21. A front projection system comprising:
a) a front projection screen; and
b) a front projector device integrally coupled to the projection screen, the projector device having:
i) a mechanical off-axis keystone correction compensation greater or approximately equal to 22,
ii) a throw distance of at most 800 mm,
iii) a throw-to-screen diagonal ratio of at most one; and

c) a digital whiteboard system comprising at least one sensor to track the movement of a stylus on the projection screen.
22. The integrated front projection display of claim 21, wherein the screen includes an erasable whiteboard.
23. The integrated front projection display of claim 21, wherein the at least one sensor is a UV sensor.

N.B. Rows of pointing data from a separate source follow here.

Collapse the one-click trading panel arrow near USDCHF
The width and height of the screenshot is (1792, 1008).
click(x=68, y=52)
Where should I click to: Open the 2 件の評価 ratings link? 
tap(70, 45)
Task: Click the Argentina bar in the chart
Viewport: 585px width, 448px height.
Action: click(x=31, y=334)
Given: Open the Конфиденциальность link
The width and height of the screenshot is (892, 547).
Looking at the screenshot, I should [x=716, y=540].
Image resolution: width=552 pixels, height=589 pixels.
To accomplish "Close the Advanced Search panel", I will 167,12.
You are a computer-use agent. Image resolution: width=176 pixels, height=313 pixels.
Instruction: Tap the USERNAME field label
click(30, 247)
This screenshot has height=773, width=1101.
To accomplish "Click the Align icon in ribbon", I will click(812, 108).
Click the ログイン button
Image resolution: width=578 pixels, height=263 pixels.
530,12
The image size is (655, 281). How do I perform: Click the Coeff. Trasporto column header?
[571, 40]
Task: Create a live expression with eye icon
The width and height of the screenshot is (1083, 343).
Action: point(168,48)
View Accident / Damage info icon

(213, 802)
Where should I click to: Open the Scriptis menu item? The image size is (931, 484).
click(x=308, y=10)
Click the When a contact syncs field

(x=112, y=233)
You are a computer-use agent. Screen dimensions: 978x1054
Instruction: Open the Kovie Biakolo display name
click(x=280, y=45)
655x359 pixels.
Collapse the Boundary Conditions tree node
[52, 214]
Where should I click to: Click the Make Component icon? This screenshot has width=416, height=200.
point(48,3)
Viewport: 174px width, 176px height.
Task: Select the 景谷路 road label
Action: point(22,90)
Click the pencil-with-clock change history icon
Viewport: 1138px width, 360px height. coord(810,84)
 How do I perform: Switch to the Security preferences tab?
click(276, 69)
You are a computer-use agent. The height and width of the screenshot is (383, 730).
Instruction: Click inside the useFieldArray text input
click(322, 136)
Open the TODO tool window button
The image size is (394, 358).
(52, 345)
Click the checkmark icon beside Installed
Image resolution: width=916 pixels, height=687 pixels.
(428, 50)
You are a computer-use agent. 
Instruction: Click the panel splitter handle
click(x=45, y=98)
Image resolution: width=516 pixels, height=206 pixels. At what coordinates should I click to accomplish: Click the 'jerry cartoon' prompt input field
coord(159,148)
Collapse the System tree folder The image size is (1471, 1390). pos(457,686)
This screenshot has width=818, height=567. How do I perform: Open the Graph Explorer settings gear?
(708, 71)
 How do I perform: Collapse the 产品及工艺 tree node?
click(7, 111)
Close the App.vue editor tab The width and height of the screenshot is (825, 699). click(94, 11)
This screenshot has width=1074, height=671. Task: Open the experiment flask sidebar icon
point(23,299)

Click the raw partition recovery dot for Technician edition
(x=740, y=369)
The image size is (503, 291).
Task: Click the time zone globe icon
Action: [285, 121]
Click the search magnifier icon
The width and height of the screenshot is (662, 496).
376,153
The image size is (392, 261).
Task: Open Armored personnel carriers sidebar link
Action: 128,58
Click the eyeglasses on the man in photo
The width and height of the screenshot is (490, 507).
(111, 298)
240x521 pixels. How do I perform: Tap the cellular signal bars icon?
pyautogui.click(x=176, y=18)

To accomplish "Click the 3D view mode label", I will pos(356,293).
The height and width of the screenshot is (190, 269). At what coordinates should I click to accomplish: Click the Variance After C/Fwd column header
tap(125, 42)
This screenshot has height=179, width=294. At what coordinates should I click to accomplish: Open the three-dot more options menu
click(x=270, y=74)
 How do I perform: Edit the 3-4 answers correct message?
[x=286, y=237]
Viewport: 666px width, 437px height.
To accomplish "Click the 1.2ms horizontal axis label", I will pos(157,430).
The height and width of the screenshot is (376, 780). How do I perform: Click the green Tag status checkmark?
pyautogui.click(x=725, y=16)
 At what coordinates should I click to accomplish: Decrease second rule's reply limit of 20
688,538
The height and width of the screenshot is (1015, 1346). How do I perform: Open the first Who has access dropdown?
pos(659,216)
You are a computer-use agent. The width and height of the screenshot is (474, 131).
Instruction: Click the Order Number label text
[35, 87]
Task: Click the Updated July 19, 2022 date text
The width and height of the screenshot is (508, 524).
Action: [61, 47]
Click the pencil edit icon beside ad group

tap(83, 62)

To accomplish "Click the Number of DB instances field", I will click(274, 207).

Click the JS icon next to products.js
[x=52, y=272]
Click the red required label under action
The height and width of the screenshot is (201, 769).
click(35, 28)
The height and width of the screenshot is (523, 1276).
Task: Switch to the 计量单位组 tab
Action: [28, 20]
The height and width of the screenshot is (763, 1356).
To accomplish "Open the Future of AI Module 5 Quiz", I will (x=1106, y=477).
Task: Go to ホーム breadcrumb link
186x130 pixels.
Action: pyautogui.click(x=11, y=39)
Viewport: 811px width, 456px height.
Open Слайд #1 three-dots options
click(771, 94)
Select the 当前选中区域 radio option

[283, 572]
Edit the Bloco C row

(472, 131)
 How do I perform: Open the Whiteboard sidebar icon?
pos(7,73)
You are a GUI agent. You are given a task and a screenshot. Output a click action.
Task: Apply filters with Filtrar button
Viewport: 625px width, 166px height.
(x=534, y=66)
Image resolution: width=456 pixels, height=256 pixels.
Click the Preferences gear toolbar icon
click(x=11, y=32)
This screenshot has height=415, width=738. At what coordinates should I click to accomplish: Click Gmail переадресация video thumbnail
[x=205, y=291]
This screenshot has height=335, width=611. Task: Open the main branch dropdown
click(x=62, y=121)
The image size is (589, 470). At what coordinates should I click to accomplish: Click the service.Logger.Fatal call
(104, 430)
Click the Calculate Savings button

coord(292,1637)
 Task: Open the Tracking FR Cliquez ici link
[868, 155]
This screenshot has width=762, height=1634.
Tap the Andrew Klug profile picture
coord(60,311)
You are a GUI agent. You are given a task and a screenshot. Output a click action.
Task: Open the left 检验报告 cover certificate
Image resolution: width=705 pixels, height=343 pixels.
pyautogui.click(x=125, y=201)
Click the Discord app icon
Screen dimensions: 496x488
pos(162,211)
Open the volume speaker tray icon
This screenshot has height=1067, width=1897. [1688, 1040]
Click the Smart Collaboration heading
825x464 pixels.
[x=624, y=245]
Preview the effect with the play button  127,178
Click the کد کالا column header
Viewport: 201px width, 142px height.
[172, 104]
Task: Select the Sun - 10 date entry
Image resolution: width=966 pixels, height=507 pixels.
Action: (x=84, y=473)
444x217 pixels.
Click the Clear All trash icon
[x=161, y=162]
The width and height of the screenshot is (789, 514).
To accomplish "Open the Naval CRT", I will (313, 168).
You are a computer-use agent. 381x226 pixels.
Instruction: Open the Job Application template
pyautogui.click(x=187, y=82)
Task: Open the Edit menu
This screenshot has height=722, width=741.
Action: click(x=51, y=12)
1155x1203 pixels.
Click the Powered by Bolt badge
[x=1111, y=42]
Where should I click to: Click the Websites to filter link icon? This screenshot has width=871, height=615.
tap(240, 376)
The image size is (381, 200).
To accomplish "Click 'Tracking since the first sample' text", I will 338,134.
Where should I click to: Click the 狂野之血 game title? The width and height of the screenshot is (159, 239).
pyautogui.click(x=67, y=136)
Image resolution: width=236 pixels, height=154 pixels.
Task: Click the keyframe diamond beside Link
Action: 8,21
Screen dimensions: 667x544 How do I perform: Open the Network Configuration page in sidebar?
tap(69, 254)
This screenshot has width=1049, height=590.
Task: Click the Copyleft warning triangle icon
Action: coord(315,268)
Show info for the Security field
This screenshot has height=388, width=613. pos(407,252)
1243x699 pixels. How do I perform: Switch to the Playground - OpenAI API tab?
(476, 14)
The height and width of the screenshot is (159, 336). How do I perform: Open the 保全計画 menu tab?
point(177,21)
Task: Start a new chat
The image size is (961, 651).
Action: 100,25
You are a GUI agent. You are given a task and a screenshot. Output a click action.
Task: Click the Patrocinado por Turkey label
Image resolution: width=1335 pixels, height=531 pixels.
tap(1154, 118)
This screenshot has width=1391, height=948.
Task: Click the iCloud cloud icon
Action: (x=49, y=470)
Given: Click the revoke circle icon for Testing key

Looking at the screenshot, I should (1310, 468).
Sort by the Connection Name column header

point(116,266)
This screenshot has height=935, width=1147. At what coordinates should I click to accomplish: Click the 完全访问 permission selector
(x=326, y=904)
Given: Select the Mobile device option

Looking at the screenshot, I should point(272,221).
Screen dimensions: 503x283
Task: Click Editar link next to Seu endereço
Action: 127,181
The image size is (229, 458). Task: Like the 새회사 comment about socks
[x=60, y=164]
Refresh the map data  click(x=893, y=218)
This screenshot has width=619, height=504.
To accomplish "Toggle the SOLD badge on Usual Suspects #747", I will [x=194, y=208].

24. The integrated front projection display of claim 21, wherein the at least one sensor is an IR sensor.
25. The integrated front projection display of claim 21, wherein the at least one sensor is a laser sensor.
26. The integrated front projection display of claim 21, further comprising a stylus, wherein the stylus includes transmitters that provide signals to the at least one sensor.
27. The integrated front projection display of claim 21, wherein the front projection screen is mounted on a frame housing having a side bezel and the digital whiteboard system is mounted on one of said side bezel of said frame housing.
28. The integrated front projection display of claim 27, wherein the at least one sensor is attached to said frame housing.
29. The integrated front projection display of claim 28, wherein the digital whiteboard system is modular and removable.
30. The integrated front projection display of claim 21, wherein the digital whiteboard system is modular and removable.